Christmas songs are horrible. Even songs that used to be pretty good, like Fairytale of New York become horrible slabs of sentimental dribble after they’ve been repeated ad tedium year after year. In fact Fairytale of New York is one of the worst because it has just enough non-mainstream credibility virtue of its hard-drinking, punk-generation protagonists Shane MacGowan and Kirsty MacColl that it sneaks up on you from the left as well as hitting you straight on. It’s the Christmas song all your cool mates who hate Christmas songs think is all right, which wouldn’t be a problem except absolutely all of them do, and so does everyone else.
Now I love Christmas as much as anyone. I love getting presents, getting drunk and eating too much. I love the cynical, cash-register kerching! of Wizzard’s I Wish It Could Be Christmas Every Day (although I doubt I’d be able to sustain it if I lived in a place where it was being broadcast 24/7 by grasping commercial scumbags trying to sell me stuff) and I’m sentimental enough to believe that Christmas is a time for togetherness and family. But being dedicatedly nonreligious and half-arsedly anti-capitalist, the emphasis for me is on family, or at least small groups of people close to me. New Year is the time for big, expansive expressions of love for humanity, Christmas is about feeling cosy and at home. I’m selfish at Christmas and I only want to share it with those close to me. The Christmas song, on the other hand, is a unifying or, to look at it more negatively, a homogenising force, and this makes them annoying for me. They treat Christmas like a football game.
In Japan, Christmas is something else entirely. It’s a commercial festival, foisted on the Japanese by department stores and Kentucky Fried Chicken, and it’s centred more around Christmas Eve than Christmas Day, with the emphasis on young couples rather than families. Basically, Christmas to the Japanese is a kind of shit Valentine’s Day — this is why the majority of the most popular Christmas songs in Japan are love songs (Merry Christmas Everyone by Slade isn’t a personal favourite, but I can see it’s appeal. For Japanese couples, however, it would be way too hard-rocking and portrays a way too alien, Anglocentric ideal of what Christmas stands for).
Somewhere in amongst all these musical Christmas ideals, there’s also the idea of the indie Christmas song. In the 90s, when I were a young lad, indie Christmas records were a minor tradition, and there’s still something about the idea that appeals to me. The intimacy of them taps into the cosy and familial sensations that the season still gives me, combining the sense of togetherness with the inherent selfishness that it goes hand in hand with.
Which brings me to Miila’s (of “…and The Geeks” fame) cover of Eartha Kitt’s 1950s classic Santa Baby.

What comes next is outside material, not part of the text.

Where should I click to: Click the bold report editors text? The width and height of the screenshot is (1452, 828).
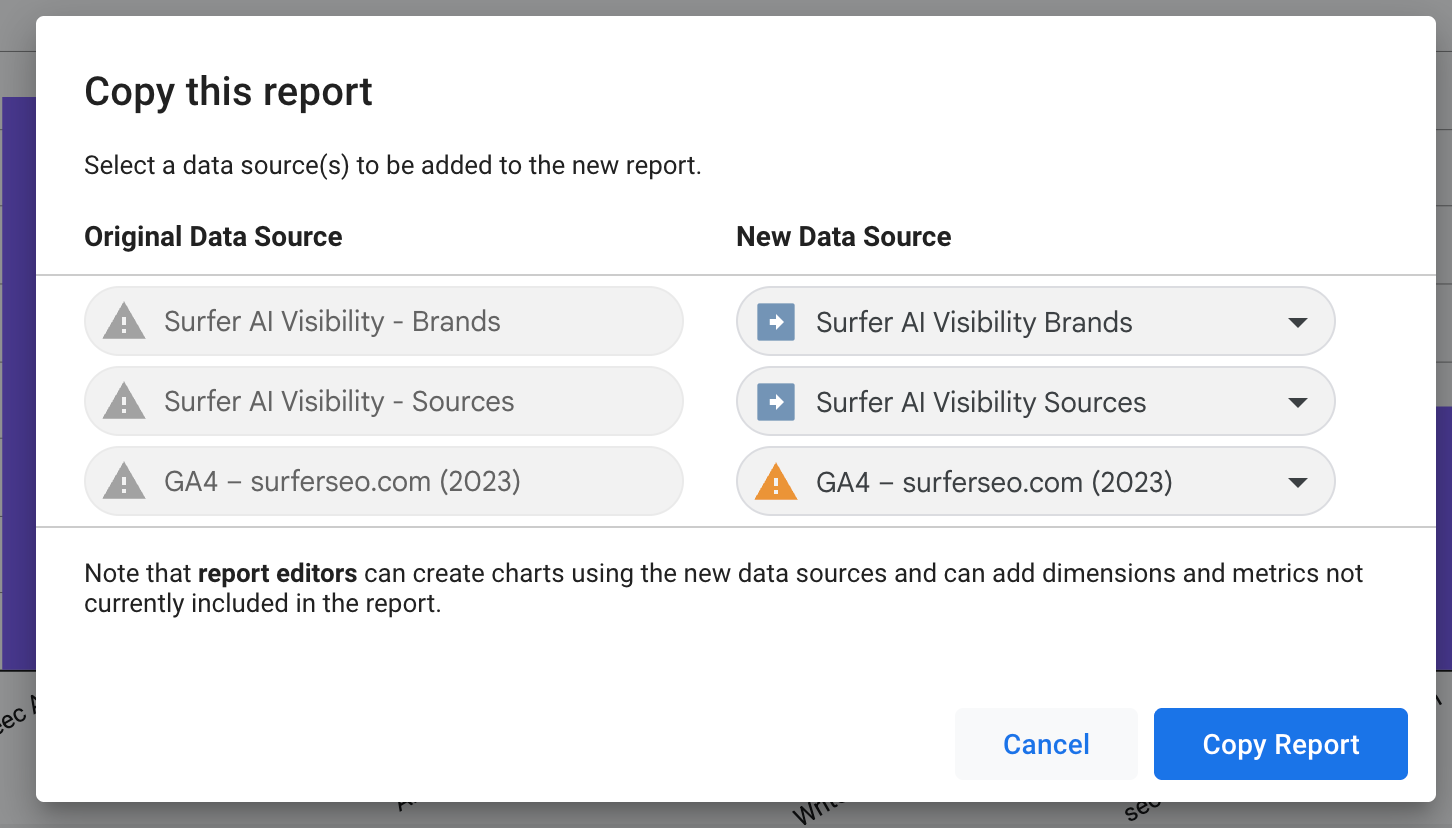click(277, 574)

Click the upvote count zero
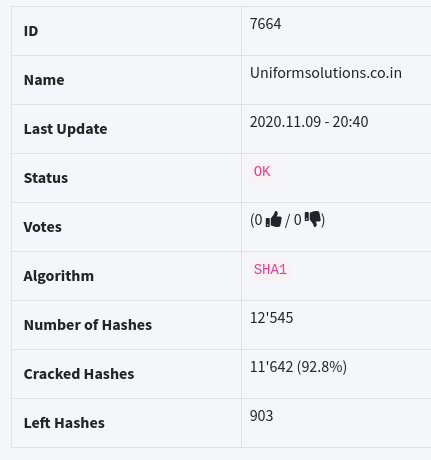[x=259, y=220]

It’s a song that addresses Santa like a wealthy sugardaddy, being both acquisitive in its demands for gifts while at the same time seductively sexual, although Miila replaces Kitt’s smouldering sultriness with the recalcitrance of a snotty punk teenager. The minimal fuzz-guitar-and-drum-machine arrangement is sparsely decorated by some sleighbells tossed insolently over the intro (as if someone had said, “It’s still not Christmassy enough. Stick some fuckin’ bells on it!” rather like how East 17’s suicide ballad Stay Another Day somehow accrued bells just in time for Christmas), but there’s still a warmth to the rough-edged garage rock production. It’s also funny, which is something that too many Christmas songs miss in their rush to make us, you know, feeeeeeeeel stuff. Most importantly, in amongst the cascade of same old same old that the supermarkets, TVs and department stores shower you with, Miila’s Santa baby is a Christmas gift you can hug tight and feel is yours alone.